Chroniques

par laurent bergnach

Kaija Saariaho
œuvres avec orchestre

1 CD Ondine (2015)
ODE 1255-2
À la tête de l’OPS, Marko Letonja joue Kaija Saariaho

« Kaija Saariaho fait partie de ces compositeurs qui ne se cachent pas derrière l’abstraction musicale, écrit Kimmo Korhonen, mais nourrissent leurs œuvres de stimuli tirés du monde extérieur, qu’il s’agisse de phénomènes naturels ou d’autres expressions artistiques ». Grâce à leur caractère pictural autant que poétique, les œuvres de la Finlandaise (née en 1952) sont très appréciées du public et des salles qui n’hésitent pas à passer commande, de par le monde.

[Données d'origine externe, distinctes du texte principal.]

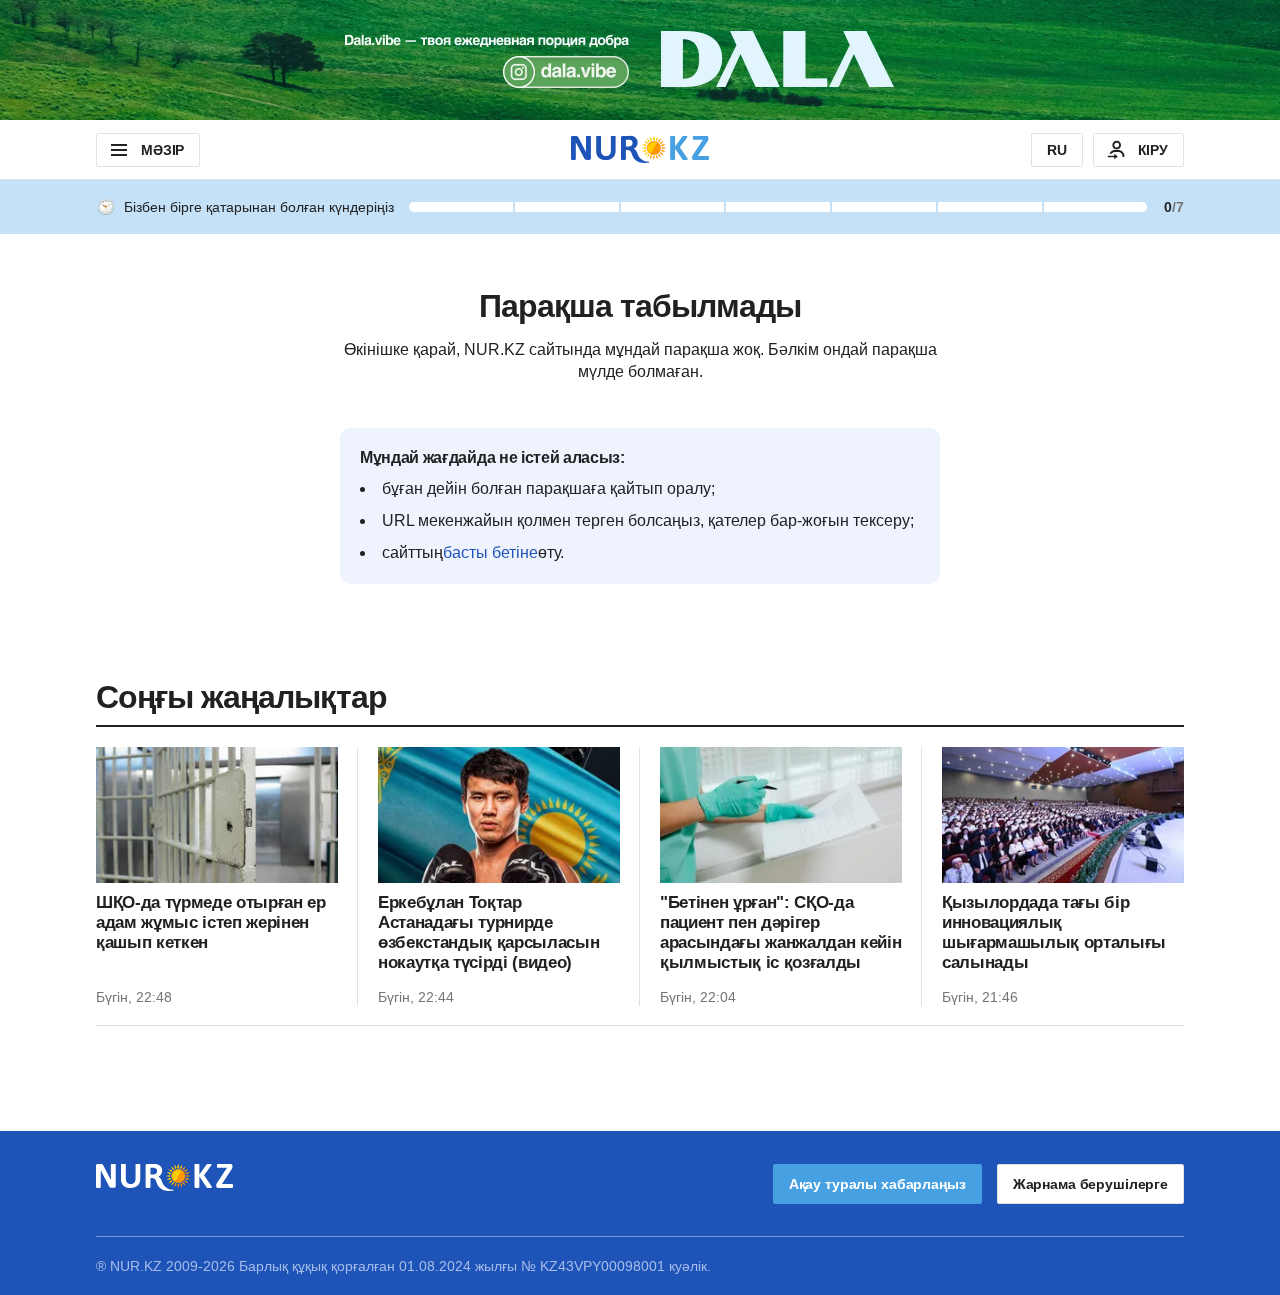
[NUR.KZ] (640, 149)
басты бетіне (490, 552)
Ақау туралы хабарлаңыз (877, 1184)
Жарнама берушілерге (1090, 1184)
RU (1057, 150)
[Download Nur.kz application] (640, 60)
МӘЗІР (162, 150)
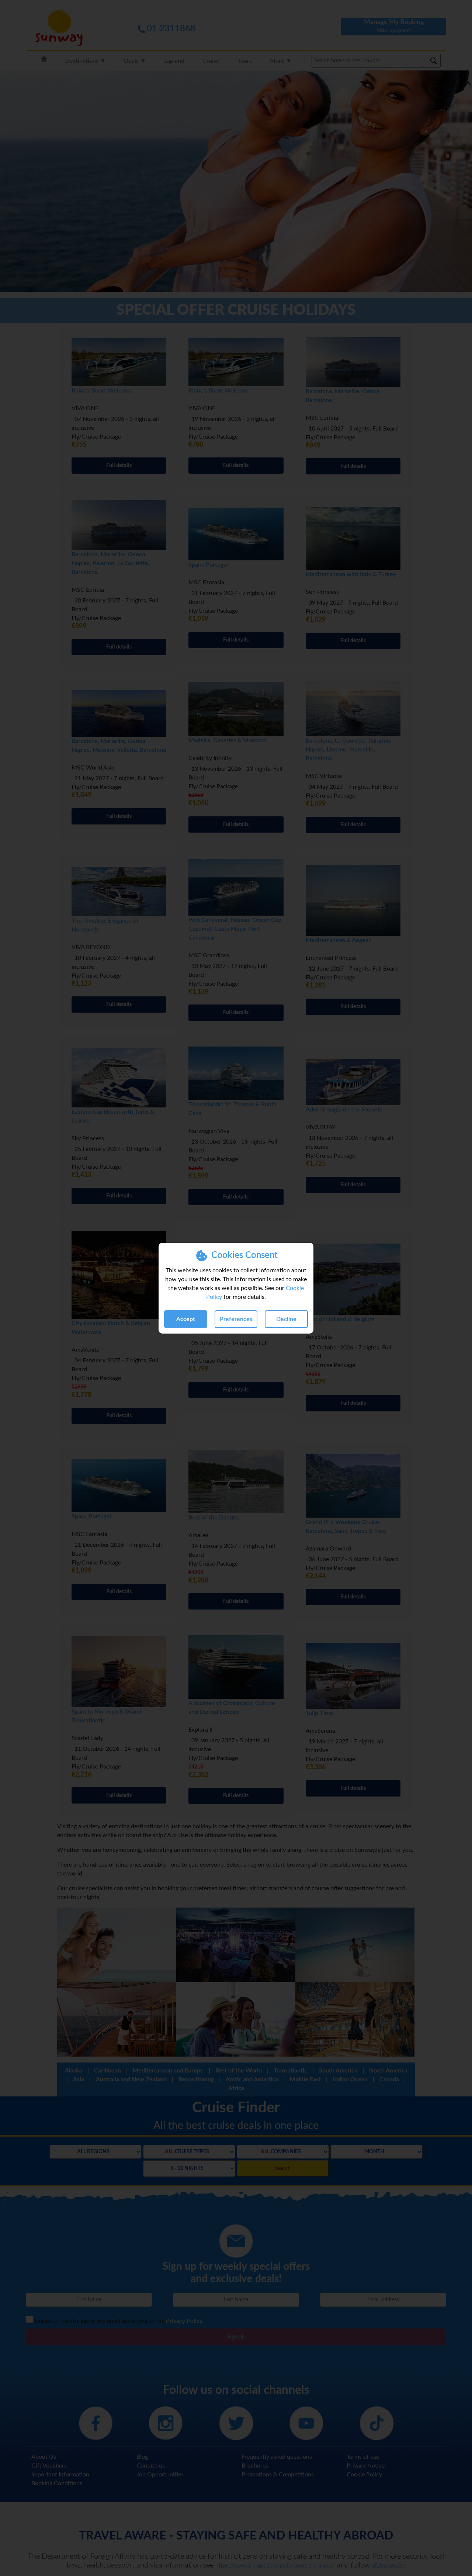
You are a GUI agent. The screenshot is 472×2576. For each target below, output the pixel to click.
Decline (286, 1319)
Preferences (236, 1319)
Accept (185, 1319)
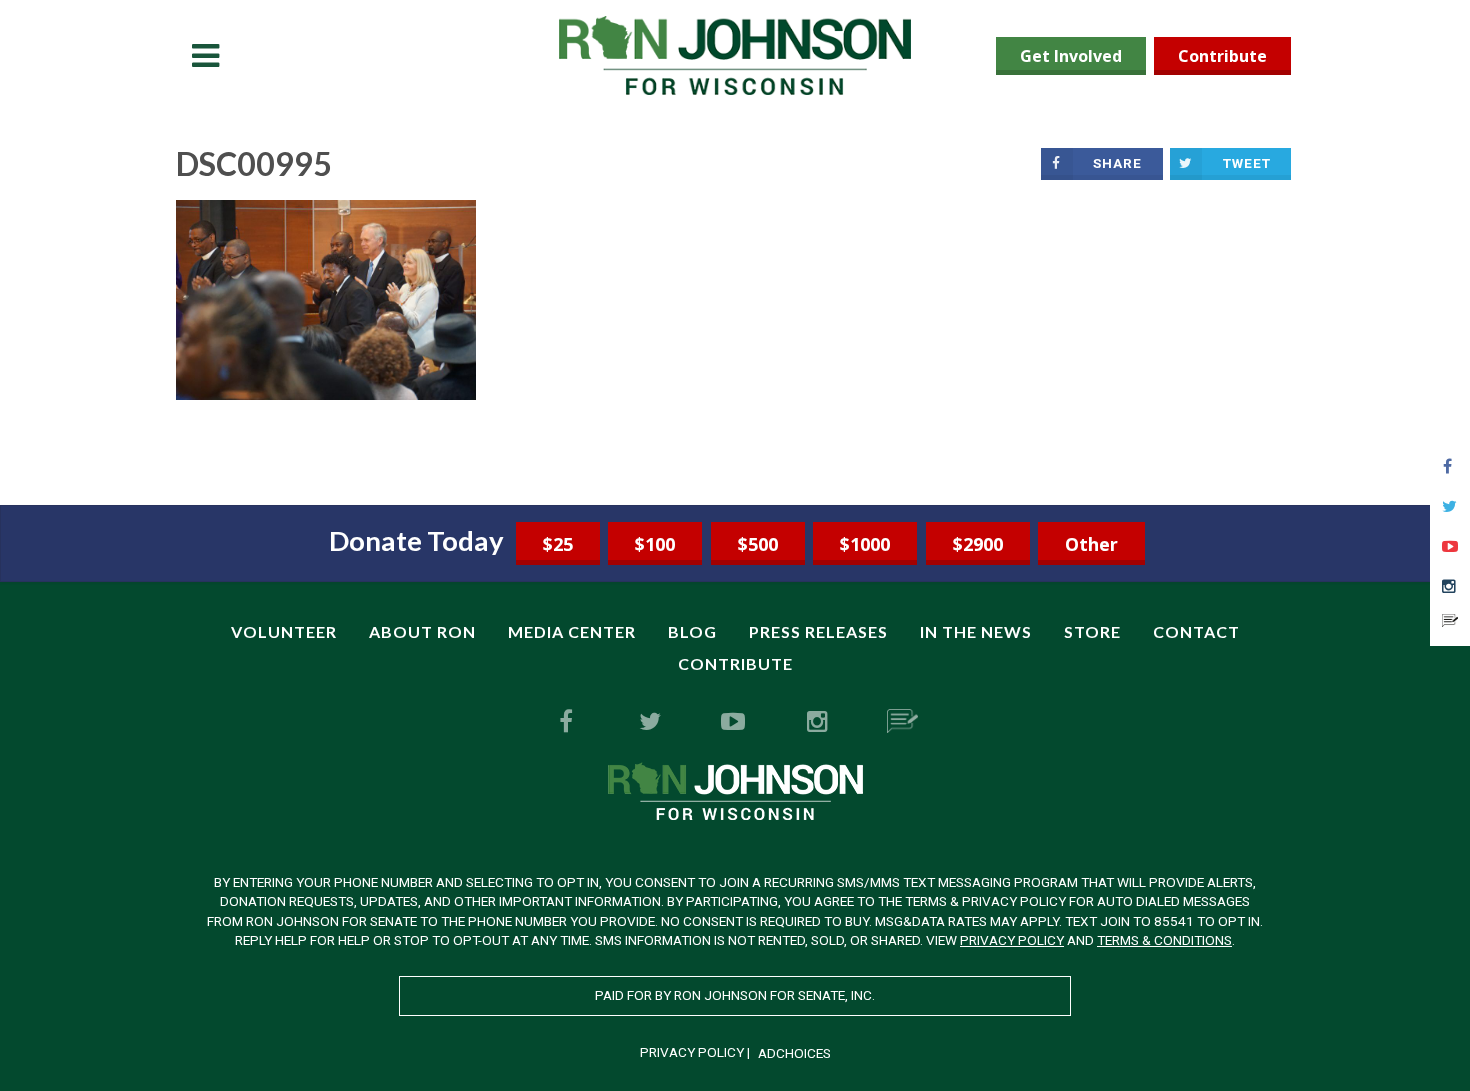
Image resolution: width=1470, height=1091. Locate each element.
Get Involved (1071, 56)
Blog (692, 631)
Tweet (1247, 163)
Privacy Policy (1012, 940)
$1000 (865, 544)
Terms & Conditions (1164, 940)
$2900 (978, 544)
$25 (558, 544)
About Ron (422, 631)
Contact (1196, 631)
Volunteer (284, 631)
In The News (976, 631)
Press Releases (818, 631)
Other (1091, 544)
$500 (758, 544)
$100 (655, 544)
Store (1092, 631)
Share (1117, 163)
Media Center (572, 631)
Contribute (1222, 56)
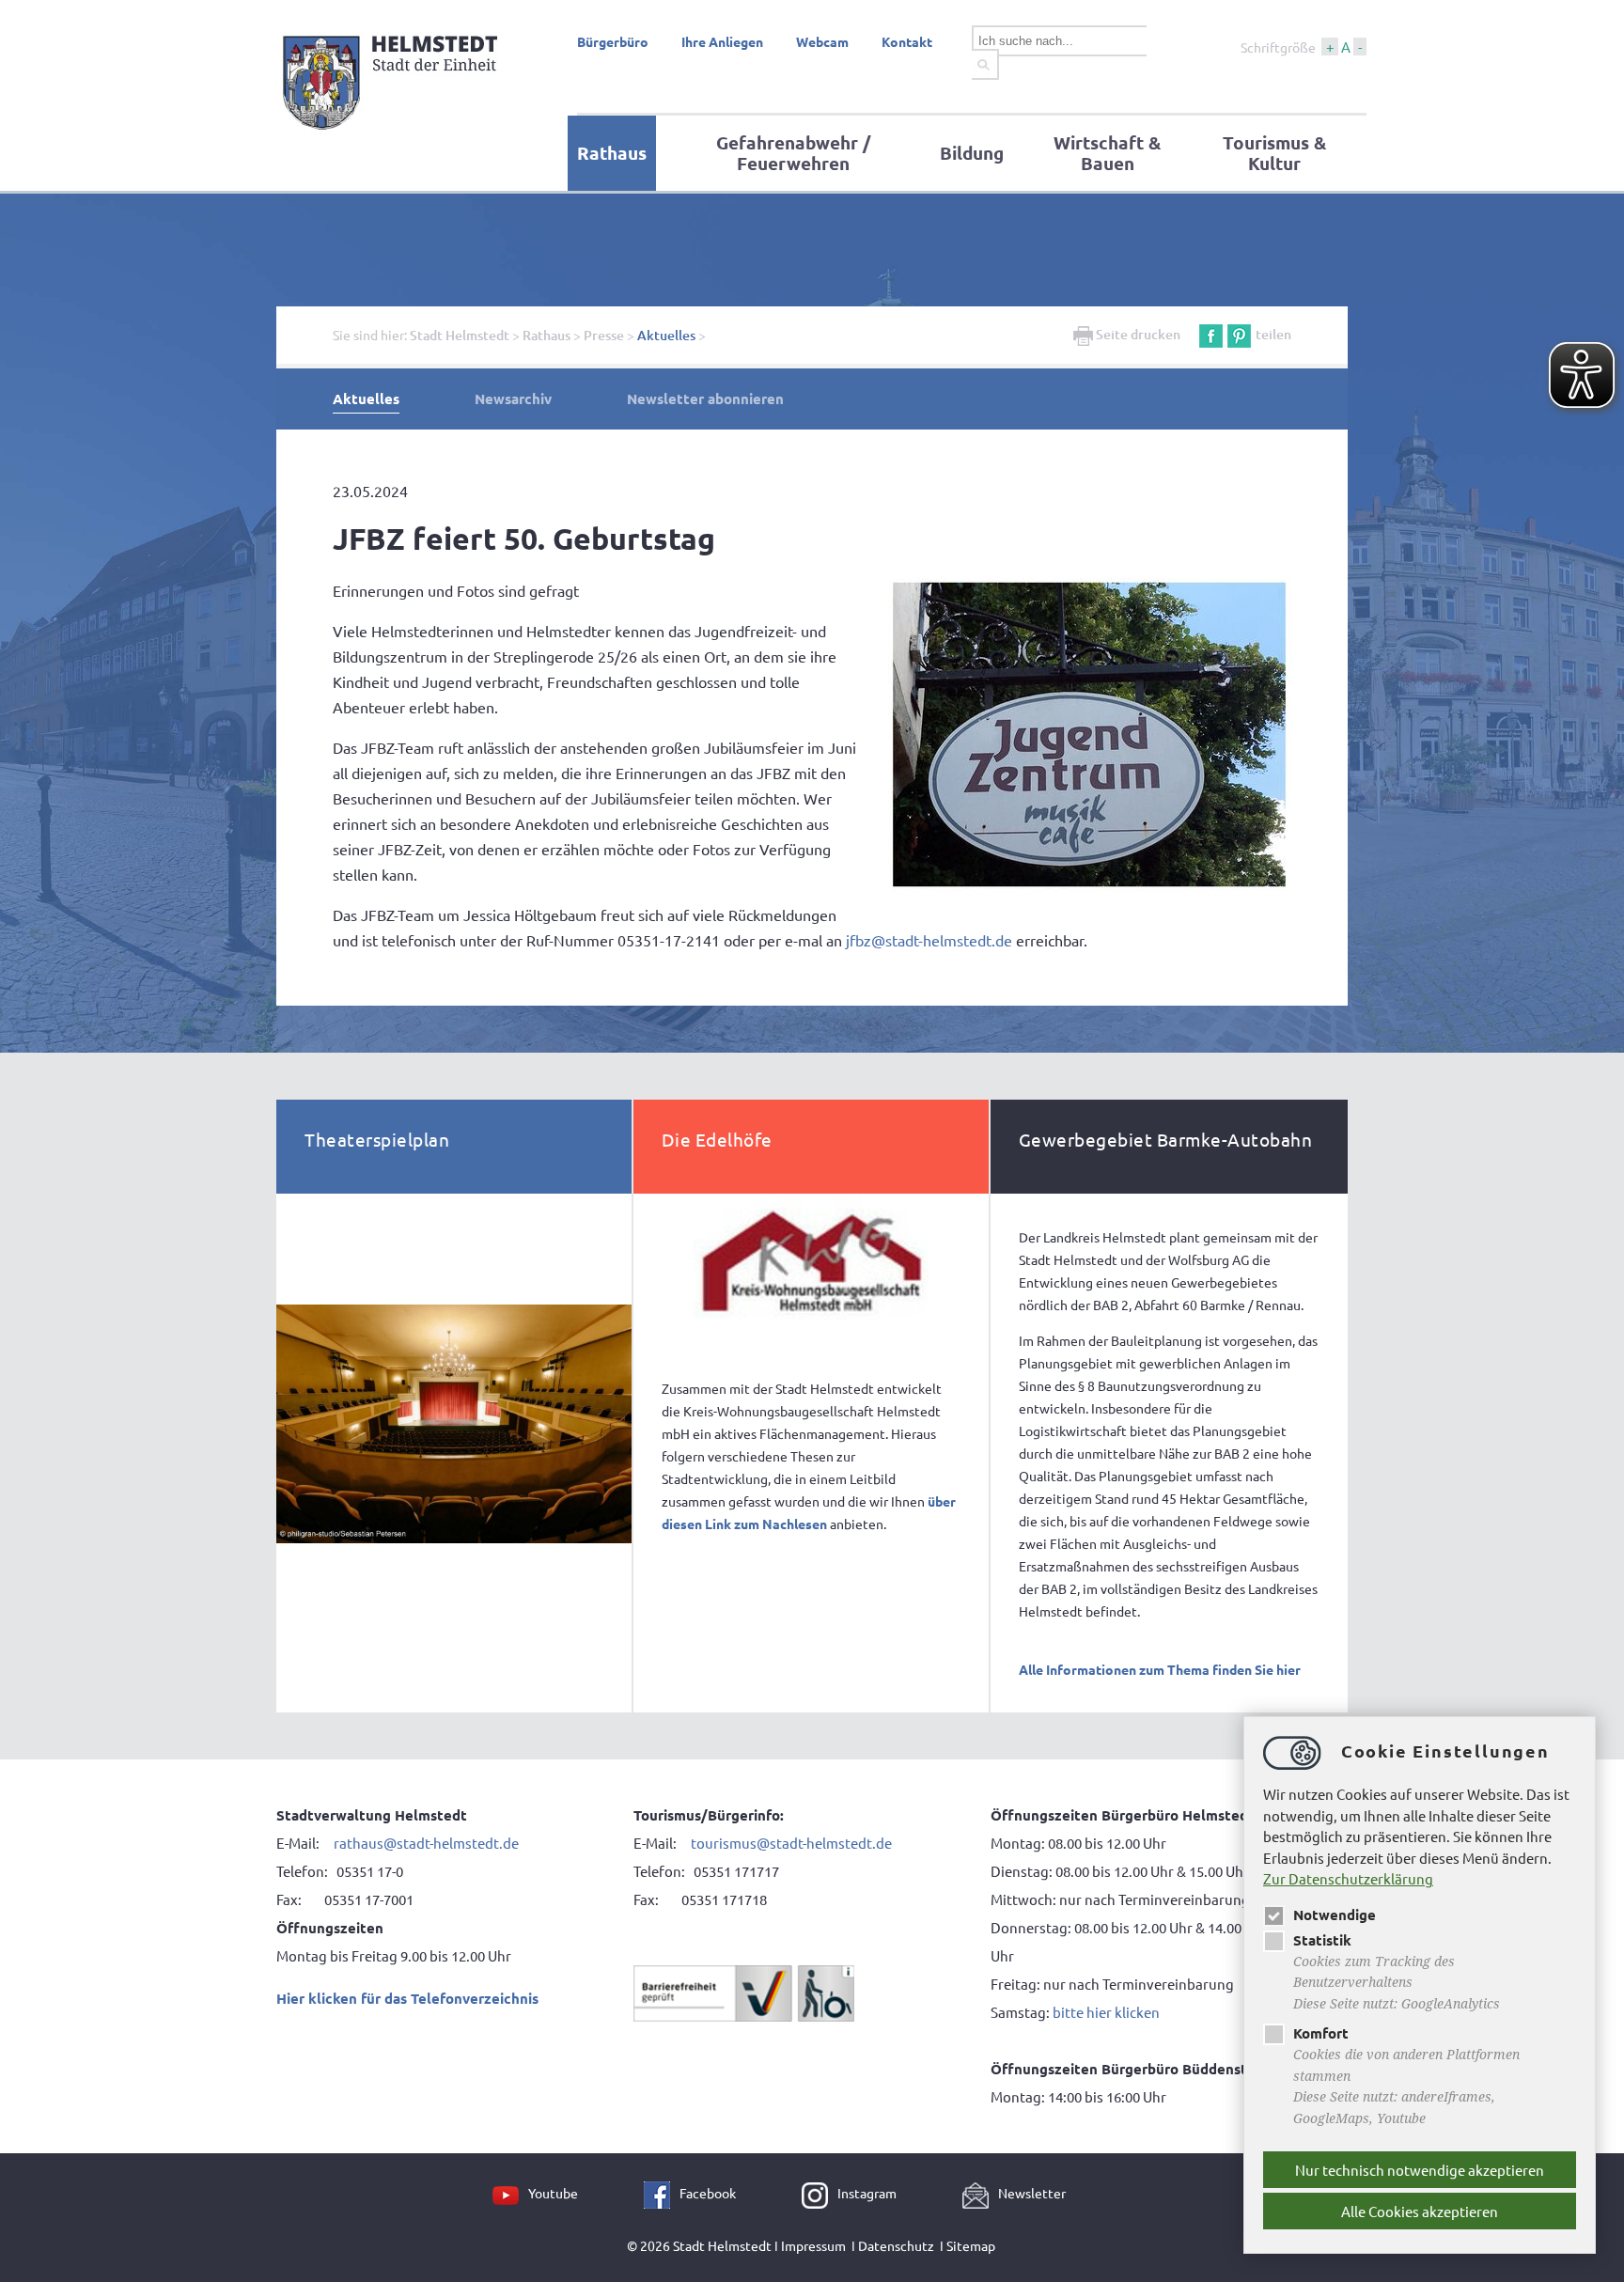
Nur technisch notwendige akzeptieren (1419, 2170)
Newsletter (1032, 2192)
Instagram (867, 2192)
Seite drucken (1136, 334)
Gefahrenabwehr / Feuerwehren (793, 153)
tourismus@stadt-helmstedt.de (793, 1843)
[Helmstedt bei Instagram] (819, 2192)
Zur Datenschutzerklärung (1348, 1878)
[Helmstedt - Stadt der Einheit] (393, 134)
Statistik (1322, 1939)
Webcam (822, 41)
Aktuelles (666, 335)
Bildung (972, 152)
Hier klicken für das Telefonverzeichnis (407, 1998)
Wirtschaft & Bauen (1107, 153)
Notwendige (1334, 1914)
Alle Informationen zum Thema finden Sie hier (1160, 1669)
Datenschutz (896, 2245)
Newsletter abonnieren (705, 398)
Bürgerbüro (612, 41)
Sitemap (970, 2245)
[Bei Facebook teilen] (1211, 334)
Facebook (707, 2192)
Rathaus (612, 152)
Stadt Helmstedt (459, 335)
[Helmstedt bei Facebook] (661, 2192)
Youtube (553, 2192)
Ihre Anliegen (722, 41)
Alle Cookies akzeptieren (1419, 2211)
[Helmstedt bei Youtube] (510, 2192)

Conduit par Marko Letonja depuis 2012 [lire notre entretien], l’Orchestre Philharmonique de Strasbourg consacre aujourd’hui un enregistrement à trois œuvres de la musicienne, dont la plus ancienne s’intitule Quatre instants (2003). Né d’un désir de Karita Mattila, le cycle repose sur des textes contrastés et expressifs, signés Amin Maalouf – collaborateur fétiche depuis L’amour de loin (2000) [lire notre critique du DVD]. « L’apparente simplicité des textes d’Amin laisse de la place à la musique, explique Saariaho. Les mots et les phrases courtes sont des codes qui cachent un monde riche en sensations, couleurs et parfums. » Conçue au départ avec piano (2002) [lire notre critique du CD], l’œuvre adaptée pour l’orchestre souhaite conserver sa clarté originelle et le même désir d’être un partenaire à part entière. Après sa consœur, c’est au tour du soprano Karen Vourc’h de faire entendre ce cycle passionné dont la dernière partie (Résonances) puise ses éléments dans les trois premières [lire notre chronique du 13 avril 2011].

Créé par l’Orchestre d’Auvergne, Terra memoria (2009) est d’abord un quatuor donné par les Emerson à New York (2007), avant d’être joué par un ensemble de cordes (6 violon, 5 violon II, 4 alto, 4 violoncelle, 1 contrebasse). Concernant cette pièce dédiée « à ceux qui nous ont quittés », Saariaho explique que la « terre » renvoie à son matériau même, et la « mémoire » à la manière dont ce dernier est traité. Ici, certains éléments subissent beaucoup de transformations successives, tandis que d’autres restent quasi inchangés et reconnaissables – à l’instar de nos souvenirs des morts. Agréablement tendue, cette lecture n’exclut pas la nuance.

Enfin, découvrons une troisième adaptation : Émilie suite (2011), fondée sur des extraits du monodrame en neuf scènes Émilie, créé à Lyon l’année précédente, une fois encore avec Mattila [lire notre chronique du 7 mars 2010]. Le temps d’une nuit, à Lunéville, on découvre les émotions et pensées de la marquise du Châtelet (1706-1749), mathématicienne et physicienne de génie (prémonition de l’infrarouge, des lois de conservation de l’énergie) qui redoute un accouchement fatal. Des neuf scènes initiales, Saariaho conserve trois parties vocales et deux intermèdes pour orchestre allégé, sans électronique. Là encore, on parle d’amour – que Karen Vourc’h défend mieux sous une forme épistolaire –, avec un clavecin omniprésent comme l’angoisse suppliciant l’héroïne.